SURABAYA, RADAR-X.Net – Memasuki usia ke-65, Lembaga Seni Budaya Muslimin Indonesia Nahdlatul Ulama (Lesbumi NU) Jawa Timur menggelar refleksi penting atas perjalanan panjang lembaga Lesbumi PWNU Jawa Timur.
Dalam momentum tersebut, Ketua Lesbumi PWNU Jawa Timur, Riadi Ngasiran, menyampaikan pesan kritis mengenai bahaya jeratan mitos kebudayaan di tengah masyarakat yang terus mengalami perubahan.
“Sebagai lembaga di bawah organisasi Islam terbesar di dunia, Lesbumi NU bertanggung jawab membawa misi pencerahan.
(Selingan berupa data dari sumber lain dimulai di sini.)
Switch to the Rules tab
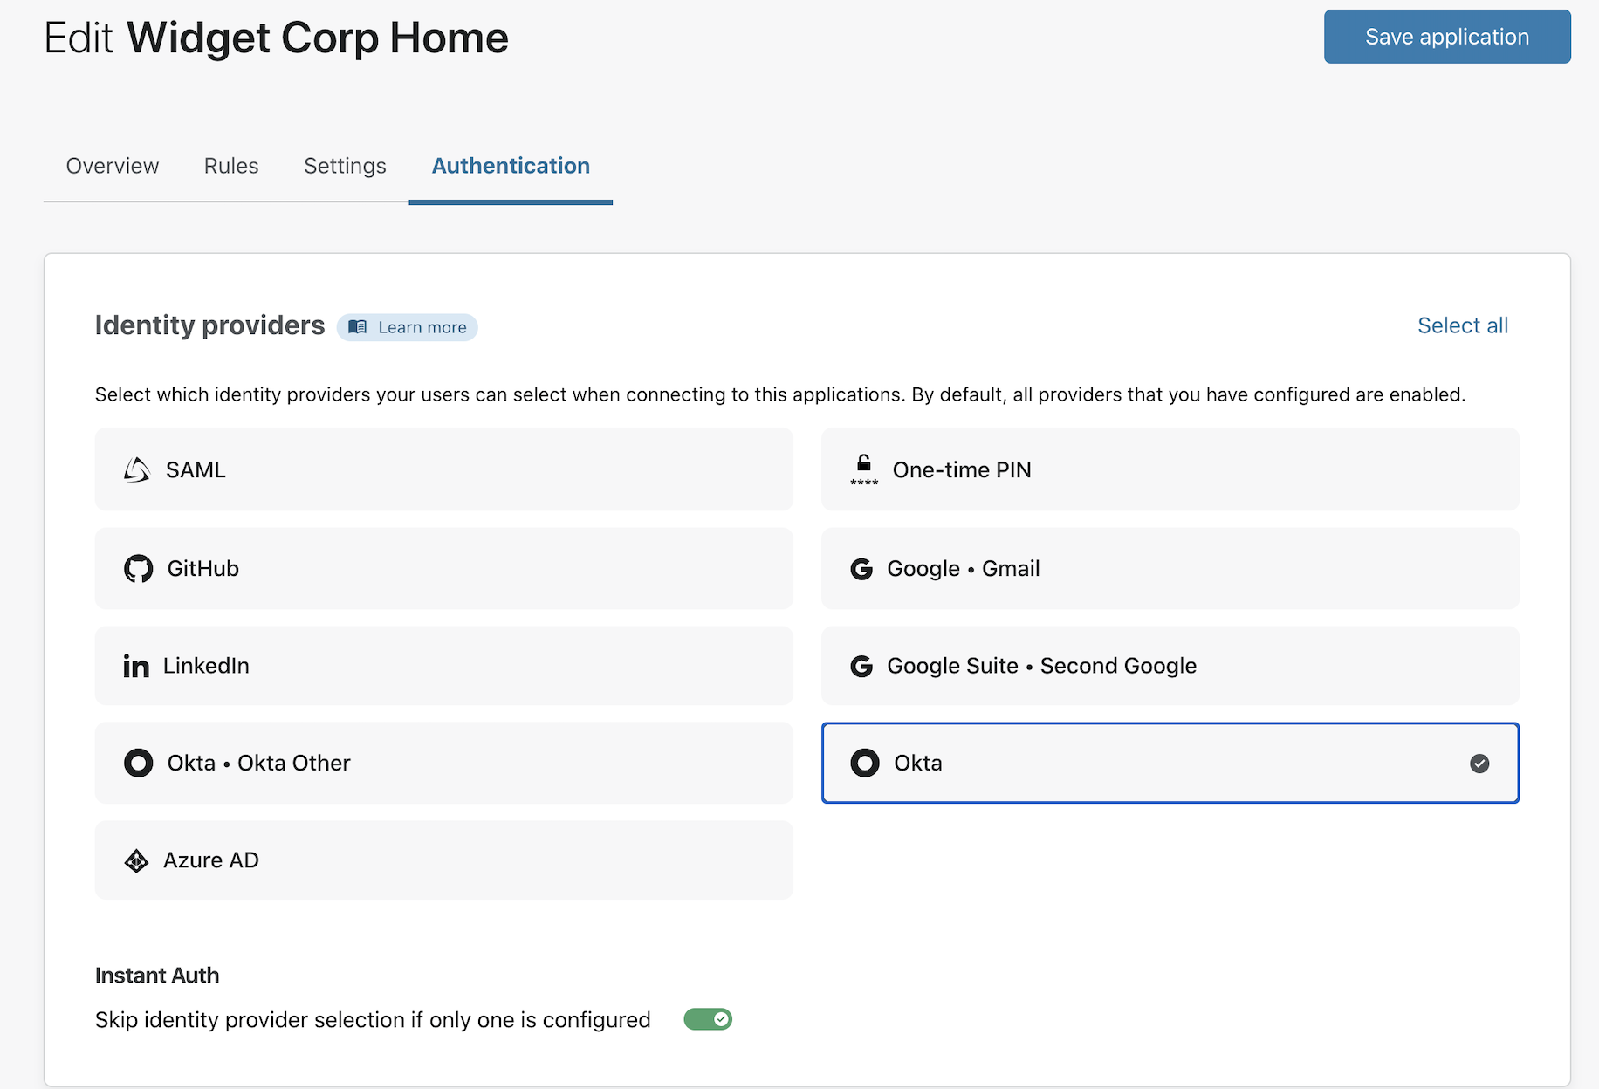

Namun, kami mencermati adanya mitos kebudayaan yang justru bisa membelenggu misi tersebut,” ujar Riadi dalam siaran pers, Rabu (23/4/2025).
Dia mencontohkan, kecintaan berlebihan terhadap benda-benda budaya masa lalu seperti keris atau pusaka lainnya.
“Jika ada aktivis Lesbumi yang menyukai benda-benda pusaka, itu harus dilihat sebagai simbol budaya, bukan untuk diagung-agungkan secara berlebihan,” jelasnya.
Menurutnya, Lesbumi NU harus menjelaskan nilai simbolik dari budaya tersebut dan mendorong apresiasi terhadap karya generasi sekarang.
Lesbumi NU pertama kali didirikan pada 21 Syawal 1381 H atau 28 Maret 1962 oleh tiga tokoh besar: Djamaluddin Malik, Usmar Ismail, dan Asrul Sani. Sejak era Reformasi, Lesbumi berkembang menjadi lembaga yang tidak hanya menaungi seniman Muslim, tetapi juga menegaskan afiliasi dan tanggung jawab moral terhadap misi Nahdlatul Ulama.
Riadi menjelaskan bahwa akar kata Nahdlatul Ulama mengandung makna “kebangkitan” atau nahdlah, yang dalam konteks pemikiran berarti pencerahan.
“Lesbumi mengemban misi pencerahan dalam dua sisi: pemikiran dan keruhanian. Semua ini berpijak pada ajaran Ahlussunnah wal Jamaah,” tegasnya.
Sementara itu, Ketua Lesbumi PBNU KH Muhammad Jadul Maula mengakui bahwa masih banyak pihak yang belum mengenal kiprah Lesbumi secara utuh. “Mungkin karena kelemahan kita sendiri. Tapi kita harus menjadikannya sebagai bahan evaluasi dan pelecut semangat,” katanya.
Dalam rangka Harlah ke-65 Lesbumi NU, KH Jadul Maula mengajak seluruh pengurus Lesbumi di berbagai tingkatan untuk mengadakan peringatan sederhana, semisal tumpengan atau selamatan.
“Tidak harus banyak orang, cukup tujuh orang saja,” ucapnya.
Agenda peringatan tersebut meliputi pembacaan Surat Al-Fatihah sebanyak 1000 kali, dzikir dan tahlil untuk para muassis NU, pendiri Lesbumi, serta seniman dan budayawan Nusantara. Waktu pelaksanaannya diserahkan kepada masing-masing daerah, selama masih dalam bulan Syawal.